The query reports the following data:

state
county
city
SUM(margin)
-----
------
----
-----------
CA
San Diego
San Diego
19500
CA
San Diego
?
3000
CA
Los Angeles
Avalon
14400
CA
Los Angeles
Long Beach
24300
CA
Los Angeles
?
38700
CA
San Diego
?
22500
CA
?
?
61200
?
?
?
61200
This query computes four different levels of grouping, or control breaks by:
  1. state, county, and then city.
  2. state and then county.
  3. state.
  4. All the data in the table.

Each control break is characterized by a null in the column being rolled up. These nulls represent an empty set, not missing information.

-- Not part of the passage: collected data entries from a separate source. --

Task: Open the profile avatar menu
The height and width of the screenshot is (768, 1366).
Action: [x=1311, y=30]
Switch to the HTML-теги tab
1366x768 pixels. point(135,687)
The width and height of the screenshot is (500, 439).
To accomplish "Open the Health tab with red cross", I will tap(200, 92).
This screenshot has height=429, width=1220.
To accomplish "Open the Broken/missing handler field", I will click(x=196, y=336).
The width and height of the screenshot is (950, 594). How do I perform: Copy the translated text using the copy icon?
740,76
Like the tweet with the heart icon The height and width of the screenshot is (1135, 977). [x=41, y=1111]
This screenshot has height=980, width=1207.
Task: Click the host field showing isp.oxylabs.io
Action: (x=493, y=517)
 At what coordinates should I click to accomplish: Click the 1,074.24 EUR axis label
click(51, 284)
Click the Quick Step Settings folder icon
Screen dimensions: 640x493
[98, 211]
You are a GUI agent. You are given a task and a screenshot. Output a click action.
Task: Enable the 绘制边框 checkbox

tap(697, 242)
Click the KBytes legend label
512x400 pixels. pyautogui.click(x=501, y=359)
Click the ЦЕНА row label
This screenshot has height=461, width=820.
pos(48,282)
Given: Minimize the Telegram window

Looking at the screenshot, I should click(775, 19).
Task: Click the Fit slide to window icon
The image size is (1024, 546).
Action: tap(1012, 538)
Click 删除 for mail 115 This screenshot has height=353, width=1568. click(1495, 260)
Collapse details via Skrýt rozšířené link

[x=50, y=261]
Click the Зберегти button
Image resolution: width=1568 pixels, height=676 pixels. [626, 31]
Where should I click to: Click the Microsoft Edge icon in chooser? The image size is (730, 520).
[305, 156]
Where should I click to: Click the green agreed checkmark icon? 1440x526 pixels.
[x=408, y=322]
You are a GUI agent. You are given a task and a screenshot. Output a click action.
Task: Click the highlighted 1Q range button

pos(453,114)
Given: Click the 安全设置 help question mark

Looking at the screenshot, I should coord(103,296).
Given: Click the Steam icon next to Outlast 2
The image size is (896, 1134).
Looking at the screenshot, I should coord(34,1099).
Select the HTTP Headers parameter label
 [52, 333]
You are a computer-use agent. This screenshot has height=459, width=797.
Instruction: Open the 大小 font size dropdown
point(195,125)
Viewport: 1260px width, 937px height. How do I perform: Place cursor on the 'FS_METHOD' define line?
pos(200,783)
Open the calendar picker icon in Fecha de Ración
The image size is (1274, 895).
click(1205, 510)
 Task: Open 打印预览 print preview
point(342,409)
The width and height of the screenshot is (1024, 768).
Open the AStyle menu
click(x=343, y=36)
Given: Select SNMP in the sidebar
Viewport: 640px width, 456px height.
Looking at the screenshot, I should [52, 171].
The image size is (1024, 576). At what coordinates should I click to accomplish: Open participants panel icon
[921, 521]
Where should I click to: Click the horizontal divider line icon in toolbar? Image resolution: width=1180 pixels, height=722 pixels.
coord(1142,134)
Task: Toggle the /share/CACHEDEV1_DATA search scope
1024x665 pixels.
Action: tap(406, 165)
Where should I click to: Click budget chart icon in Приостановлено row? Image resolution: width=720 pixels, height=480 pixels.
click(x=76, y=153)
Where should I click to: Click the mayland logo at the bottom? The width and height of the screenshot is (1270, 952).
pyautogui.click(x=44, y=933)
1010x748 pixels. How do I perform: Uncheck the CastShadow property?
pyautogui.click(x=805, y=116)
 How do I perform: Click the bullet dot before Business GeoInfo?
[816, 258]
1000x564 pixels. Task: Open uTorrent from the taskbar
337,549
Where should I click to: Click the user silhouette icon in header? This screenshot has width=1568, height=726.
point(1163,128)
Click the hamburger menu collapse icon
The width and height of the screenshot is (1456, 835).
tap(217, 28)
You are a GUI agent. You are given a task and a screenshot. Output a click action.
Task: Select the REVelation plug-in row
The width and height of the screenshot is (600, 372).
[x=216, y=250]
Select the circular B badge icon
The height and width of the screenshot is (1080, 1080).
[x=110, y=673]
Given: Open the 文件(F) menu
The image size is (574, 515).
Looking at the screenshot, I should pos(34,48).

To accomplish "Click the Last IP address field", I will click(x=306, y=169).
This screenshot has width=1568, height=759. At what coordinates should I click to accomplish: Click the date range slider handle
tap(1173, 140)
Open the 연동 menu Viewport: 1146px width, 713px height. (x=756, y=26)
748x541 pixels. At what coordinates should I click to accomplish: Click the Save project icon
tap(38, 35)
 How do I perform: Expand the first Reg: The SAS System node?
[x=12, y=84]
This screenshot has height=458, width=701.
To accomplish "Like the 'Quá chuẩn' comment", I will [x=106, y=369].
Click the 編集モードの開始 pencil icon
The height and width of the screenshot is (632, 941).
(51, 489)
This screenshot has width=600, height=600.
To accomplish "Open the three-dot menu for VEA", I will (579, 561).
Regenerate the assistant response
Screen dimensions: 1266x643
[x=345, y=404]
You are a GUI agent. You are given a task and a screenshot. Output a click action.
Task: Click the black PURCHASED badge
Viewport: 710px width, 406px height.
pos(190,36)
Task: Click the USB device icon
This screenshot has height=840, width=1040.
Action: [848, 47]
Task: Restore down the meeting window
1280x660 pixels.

The following table summarizes this for the current example:

This control break number … Breaks on this column set … Groups on this column set in the order indicated … And has nulls in this column set to represent the rolled up columns…
1 City State

County

City

None.

Note that the null in the city column in the second row indicates missing information for that column in that row of the table, not an empty set representing a control break point in the report. See Example: ROLLUP With GROUPING Function for a way to eliminate this ambiguity using CASE expressions.

2 City and County State

County

City
3 City, County, and State State City and County
4 All All City, County, and State

Example: ROLLUP With GROUPING Function

Nulls are used to represent both missing information and the empty set in the report generated in Example: Basic ROLLUP. For example, the fifth row of sales_view has a null city in San Diego County, and this is reflected in the report by the second line, where the null maps 1:1 with the null representing the city for the fifth row of the table.

The nulls for city in lines 5 through 8 of the report indicate an empty set, not missing information. The nulls mean that information is not reported at the level they represent, not that the information is missing from the sales_view base table. This appears to be confounded in row 6 of the report, because there is missing information about one of the reported cities in San Diego county; however, because the information for all cities in San Diego county is summed in this row, there is no problem because it is known that the null city is in that county.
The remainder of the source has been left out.